**Short exercise:** Reproduce every line of the data below word for word, keeping the original order.

**Supplied entries:**
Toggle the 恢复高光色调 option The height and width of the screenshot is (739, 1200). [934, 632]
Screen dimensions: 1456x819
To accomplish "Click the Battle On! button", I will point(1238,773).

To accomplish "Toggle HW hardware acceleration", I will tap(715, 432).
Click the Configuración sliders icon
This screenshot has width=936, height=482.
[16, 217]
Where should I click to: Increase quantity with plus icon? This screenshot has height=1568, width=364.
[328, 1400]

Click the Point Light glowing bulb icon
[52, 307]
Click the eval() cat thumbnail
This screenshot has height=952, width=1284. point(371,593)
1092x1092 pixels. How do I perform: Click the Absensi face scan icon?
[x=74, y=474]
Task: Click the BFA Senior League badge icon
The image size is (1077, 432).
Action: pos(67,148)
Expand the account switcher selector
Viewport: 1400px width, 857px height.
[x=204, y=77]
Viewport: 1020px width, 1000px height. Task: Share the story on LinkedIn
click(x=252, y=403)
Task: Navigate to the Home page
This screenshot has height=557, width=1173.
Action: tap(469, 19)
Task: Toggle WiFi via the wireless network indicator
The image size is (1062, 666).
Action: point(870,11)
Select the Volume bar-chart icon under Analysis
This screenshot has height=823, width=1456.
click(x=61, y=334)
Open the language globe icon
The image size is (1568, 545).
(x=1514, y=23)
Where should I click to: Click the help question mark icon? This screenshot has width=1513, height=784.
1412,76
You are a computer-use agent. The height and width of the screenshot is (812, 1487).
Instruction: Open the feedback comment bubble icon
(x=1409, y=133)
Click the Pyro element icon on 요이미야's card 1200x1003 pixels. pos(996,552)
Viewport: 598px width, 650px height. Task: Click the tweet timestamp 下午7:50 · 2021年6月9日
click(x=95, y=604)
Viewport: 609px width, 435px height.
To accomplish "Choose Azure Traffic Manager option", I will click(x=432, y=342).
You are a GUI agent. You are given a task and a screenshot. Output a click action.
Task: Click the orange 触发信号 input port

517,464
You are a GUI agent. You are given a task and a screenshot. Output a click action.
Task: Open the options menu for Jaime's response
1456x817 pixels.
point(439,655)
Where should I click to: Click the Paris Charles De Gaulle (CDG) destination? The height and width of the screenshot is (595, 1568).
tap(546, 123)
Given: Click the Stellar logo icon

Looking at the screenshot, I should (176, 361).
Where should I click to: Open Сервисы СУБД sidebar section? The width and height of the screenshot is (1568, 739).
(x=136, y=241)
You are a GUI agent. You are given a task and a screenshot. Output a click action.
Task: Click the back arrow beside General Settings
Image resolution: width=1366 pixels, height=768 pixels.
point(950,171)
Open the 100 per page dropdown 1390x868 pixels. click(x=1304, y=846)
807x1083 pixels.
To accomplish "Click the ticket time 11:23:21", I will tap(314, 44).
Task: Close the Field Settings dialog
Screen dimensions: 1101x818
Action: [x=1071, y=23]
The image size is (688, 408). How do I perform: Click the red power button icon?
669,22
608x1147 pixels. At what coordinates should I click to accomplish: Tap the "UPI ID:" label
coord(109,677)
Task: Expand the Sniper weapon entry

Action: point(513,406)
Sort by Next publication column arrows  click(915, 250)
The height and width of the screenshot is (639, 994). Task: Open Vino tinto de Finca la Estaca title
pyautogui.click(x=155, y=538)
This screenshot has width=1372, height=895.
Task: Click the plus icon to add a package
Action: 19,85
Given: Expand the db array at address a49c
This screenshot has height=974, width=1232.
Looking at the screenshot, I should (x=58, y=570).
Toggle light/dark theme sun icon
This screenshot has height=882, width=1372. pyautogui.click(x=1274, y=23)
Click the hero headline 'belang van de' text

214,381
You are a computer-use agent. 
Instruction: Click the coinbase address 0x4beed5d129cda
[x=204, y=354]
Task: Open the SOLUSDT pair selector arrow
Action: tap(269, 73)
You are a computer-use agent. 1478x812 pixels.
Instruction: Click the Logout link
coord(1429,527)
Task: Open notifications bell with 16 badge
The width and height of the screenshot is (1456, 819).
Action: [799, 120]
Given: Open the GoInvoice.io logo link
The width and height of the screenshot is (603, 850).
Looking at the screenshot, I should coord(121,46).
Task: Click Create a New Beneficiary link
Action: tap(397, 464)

**Expected answer:**
Toggle the 恢复高光色调 option The height and width of the screenshot is (739, 1200). [934, 632]
Screen dimensions: 1456x819
To accomplish "Click the Battle On! button", I will point(1238,773).

To accomplish "Toggle HW hardware acceleration", I will tap(715, 432).
Click the Configuración sliders icon
This screenshot has width=936, height=482.
[16, 217]
Where should I click to: Increase quantity with plus icon? This screenshot has height=1568, width=364.
[328, 1400]

Click the Point Light glowing bulb icon
[52, 307]
Click the eval() cat thumbnail
This screenshot has height=952, width=1284. point(371,593)
1092x1092 pixels. How do I perform: Click the Absensi face scan icon?
[x=74, y=474]
Task: Click the BFA Senior League badge icon
The image size is (1077, 432).
Action: pos(67,148)
Expand the account switcher selector
Viewport: 1400px width, 857px height.
[x=204, y=77]
Viewport: 1020px width, 1000px height. Task: Share the story on LinkedIn
click(x=252, y=403)
Task: Navigate to the Home page
This screenshot has height=557, width=1173.
Action: tap(469, 19)
Task: Toggle WiFi via the wireless network indicator
The image size is (1062, 666).
Action: point(870,11)
Select the Volume bar-chart icon under Analysis
This screenshot has height=823, width=1456.
click(x=61, y=334)
Open the language globe icon
The image size is (1568, 545).
(x=1514, y=23)
Where should I click to: Click the help question mark icon? This screenshot has width=1513, height=784.
1412,76
You are a computer-use agent. The height and width of the screenshot is (812, 1487).
Instruction: Open the feedback comment bubble icon
(x=1409, y=133)
Click the Pyro element icon on 요이미야's card 1200x1003 pixels. pos(996,552)
Viewport: 598px width, 650px height. Task: Click the tweet timestamp 下午7:50 · 2021年6月9日
click(x=95, y=604)
Viewport: 609px width, 435px height.
To accomplish "Choose Azure Traffic Manager option", I will click(x=432, y=342).
You are a GUI agent. You are given a task and a screenshot. Output a click action.
Task: Click the orange 触发信号 input port

517,464
You are a GUI agent. You are given a task and a screenshot. Output a click action.
Task: Open the options menu for Jaime's response
1456x817 pixels.
point(439,655)
Where should I click to: Click the Paris Charles De Gaulle (CDG) destination? The height and width of the screenshot is (595, 1568).
tap(546, 123)
Given: Click the Stellar logo icon

Looking at the screenshot, I should (176, 361).
Where should I click to: Open Сервисы СУБД sidebar section? The width and height of the screenshot is (1568, 739).
(x=136, y=241)
You are a GUI agent. You are given a task and a screenshot. Output a click action.
Task: Click the back arrow beside General Settings
Image resolution: width=1366 pixels, height=768 pixels.
point(950,171)
Open the 100 per page dropdown 1390x868 pixels. click(x=1304, y=846)
807x1083 pixels.
To accomplish "Click the ticket time 11:23:21", I will tap(314, 44).
Task: Close the Field Settings dialog
Screen dimensions: 1101x818
Action: [x=1071, y=23]
The image size is (688, 408). How do I perform: Click the red power button icon?
669,22
608x1147 pixels. At what coordinates should I click to accomplish: Tap the "UPI ID:" label
coord(109,677)
Task: Expand the Sniper weapon entry

Action: point(513,406)
Sort by Next publication column arrows  click(915, 250)
The height and width of the screenshot is (639, 994). Task: Open Vino tinto de Finca la Estaca title
pyautogui.click(x=155, y=538)
This screenshot has width=1372, height=895.
Task: Click the plus icon to add a package
Action: 19,85
Given: Expand the db array at address a49c
This screenshot has height=974, width=1232.
Looking at the screenshot, I should (x=58, y=570).
Toggle light/dark theme sun icon
This screenshot has height=882, width=1372. pyautogui.click(x=1274, y=23)
Click the hero headline 'belang van de' text

214,381
You are a computer-use agent. 
Instruction: Click the coinbase address 0x4beed5d129cda
[x=204, y=354]
Task: Open the SOLUSDT pair selector arrow
Action: tap(269, 73)
You are a computer-use agent. 1478x812 pixels.
Instruction: Click the Logout link
coord(1429,527)
Task: Open notifications bell with 16 badge
The width and height of the screenshot is (1456, 819).
Action: [799, 120]
Given: Open the GoInvoice.io logo link
The width and height of the screenshot is (603, 850).
Looking at the screenshot, I should coord(121,46).
Task: Click Create a New Beneficiary link
Action: tap(397, 464)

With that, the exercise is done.